The histopathological changes of the resting cartilage are characteristic with significant deficiency of matrix and markedly enlarged lacunae. Cartilage canals are markedly enlarged, stellate in shape and fibrotic. Immunohistochemical studies reveal the predominant collagen of cartilage is type I rather than type II which is normally found, confirming that it is a disorder of type II collagen biosynthesis.4

Figure 1. Still Born Baby with Micromelia, Short Trunk and Protuberant Abdomen

 

DISCUSSION

Skeletal Dysplasia is a heterogenous group of genetic conditions characterized by abnormal shape, growth or integrity of bones with different forms of inheritance and presentation. Achondrogenesis (AG) is a severe lethal form of short-trunk osteochondrodysplasia with the prevalence of 0.1 per 10,000 among the 1.1 per 10,000 births of skeletal dysplastic neonates.5 AG is divided into 2 types. Type I which is an autosomal recessive condition and Type II an autosomal dominant condition. Type I is of two subtypes namely Type IA called as Houston Harris type and Type IB as Fraccaro Dysplasia. AG Type II is also called as Langer Saldino Dysplasia.6 Clinical presentation of both AGI and II is similar with extremely short trunk and extremities. Cardiac anomalies like patent ductus arteriosus, atrial septal defect and ventricular defect are noted. Hydropic appearance and polyhydramnios are present.7

The difference between AG IA and IB is deficiency of cranial bone ossification and thin ribs with multiple fractures is observed in IA whereas IB has no rib fractures and has adequate cranial bone ossification.

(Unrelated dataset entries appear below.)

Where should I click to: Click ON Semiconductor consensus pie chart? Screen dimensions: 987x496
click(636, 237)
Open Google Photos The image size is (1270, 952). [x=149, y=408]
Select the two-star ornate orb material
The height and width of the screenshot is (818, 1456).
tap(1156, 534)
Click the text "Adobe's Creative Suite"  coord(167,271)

Spike-like metaphyseal spurs in the extremely short limb bones and absence of ossification in ischia, pubis and vertebrae are the characteristic radiographic findings of AG I.1 AG IB is caused due to mutations of DTDST (Diastrophic dysplasia Sulfate transporter) gene located on chromosome 5q. AG II is a type II Collagenopathy, caused by mutations in COL2A1 gene located on chromosome 12q3.1-13.38. AG IA can be excluded by absence of rib fracture and well ossified cranial bones. AG IB can be excluded by the absence of metaphyseal spikes and presence of metaphyseal cupping. Affected babies are often stillborn or perish shortly after they are born. Die of respiratory failure owing to hypoplastic lung.

FINAL DIAGNOSIS

Achondrogenesis is a Lethal bone dysplasia, micromelic dwarfism caused by allelic mutations of the COL2A1 gene located on chromosome 12q3.1-13.3. Prenatal diagnosis is possible with ultrasonographic confirmation as early as 12 weeks of gestation9 and hence the foetus can be aborted at an early gestational age. Chromosome analysis will reveal the molecular defects in chondrodysplasias.